Secondguess · 02/10/2023 17:25

It sounds like you're putting in a lot of effort and not seeing results, so for that reason alone you should remove yourself from the mentoring role.

It also sounds like no amount of support will help: this isn't a simple case of needing to learn the culture of a new organisation. She is fundamentally not right for the role, she's going to fail eventually and when she does, you can bet she'll try to take others down with her.

Bubblingblack · 02/10/2023 19:22

I would give her someone to mentor so that her time is all monopolised by them.

If ^ this isn’t possible I think you need to mention gently that she’s requiring a lot more reassurance and support than you’d expect by this stage, could you ask whether this stems from having her confidence in a previous job.

You could tell her that you simply don’t have time to deal with all of it and that from now on she’d have to take your word for it that she’s doing a great job.

Defiantjazz · 03/10/2023 08:10

There's a part of you that cannot resist her little girl pleas for help

I think there may be some truth in this. It wouldn’t be that difficult to ignore her/put your foot down if you put your mind to it.

I mean everyone knows what she’s like. You aren’t even her supervisor. Doubt you’d be in any trouble.
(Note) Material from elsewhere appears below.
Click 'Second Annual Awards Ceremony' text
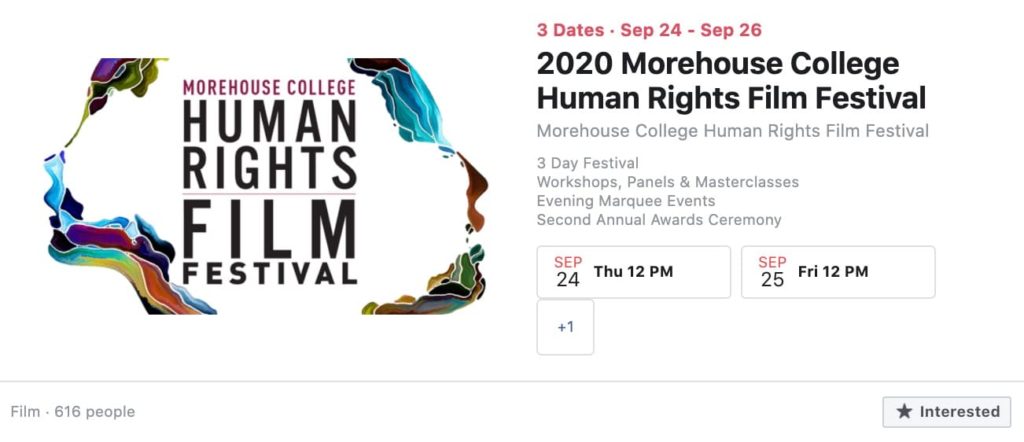The height and width of the screenshot is (442, 1024). (x=659, y=220)
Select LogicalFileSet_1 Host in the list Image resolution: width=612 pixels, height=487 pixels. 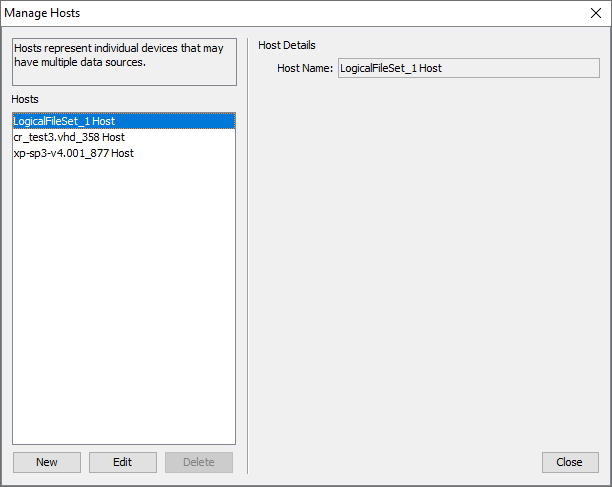(64, 121)
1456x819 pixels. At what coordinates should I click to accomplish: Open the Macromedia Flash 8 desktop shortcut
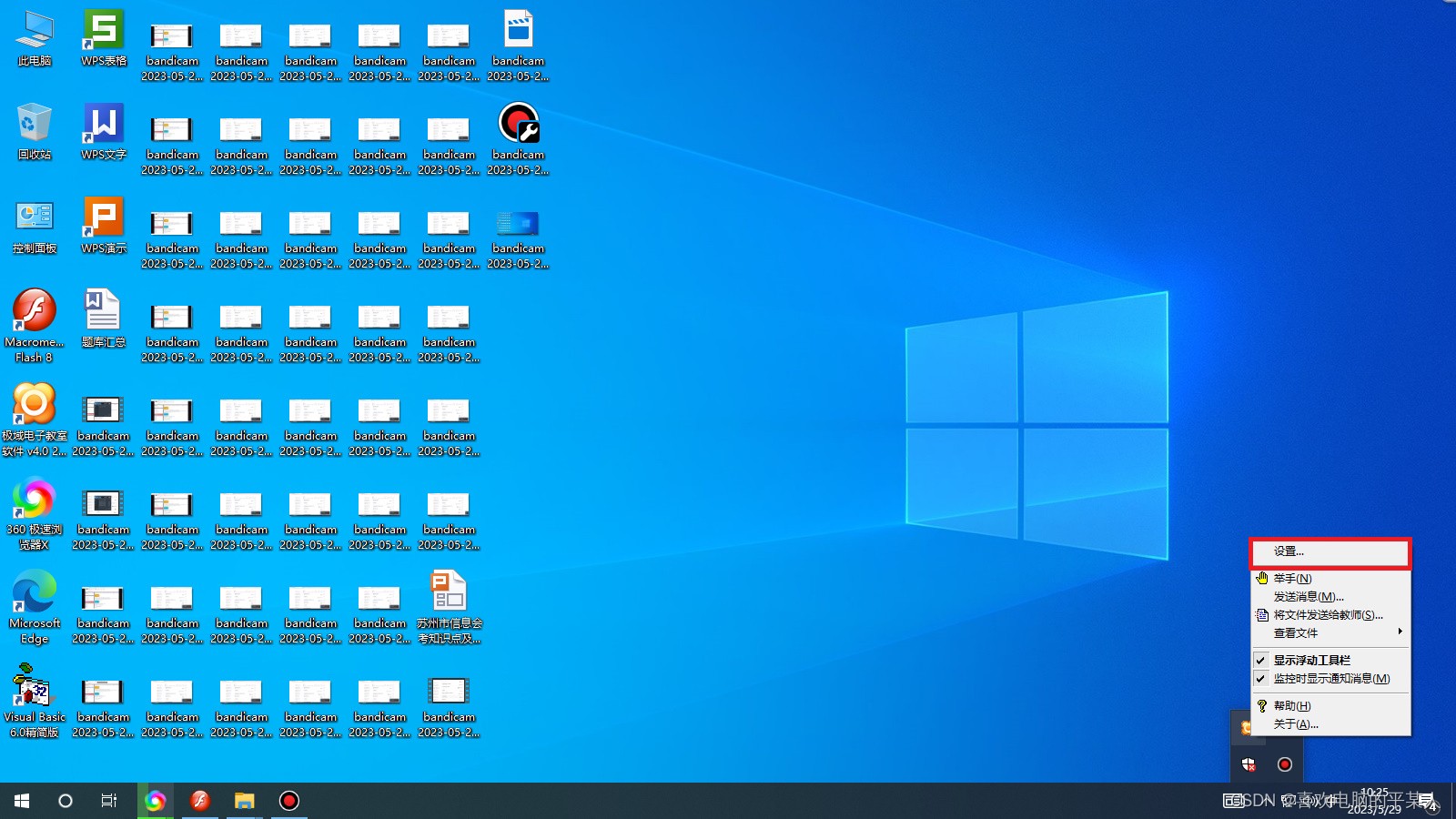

sweetlikechoco · 03/10/2023 13:49

sounds like she has mental health issues, must be more to it. Shes anxious, she’s a mess, needs to see her GP.

DD1963 · 09/12/2023 18:30

It sounds like there are some mental health issues, ADHD/autism issues going on with this individual. I think her manager needs to have a welfare meeting with her to see what is actually going on. It is a very difficult situation but she obviously sees you as someone who has empathy, as others have said it is down to her manager to address. From my experience of people management employees often see managers in a 'parental' role. Do you have an employee assistance service which could offer some advice on how to handle?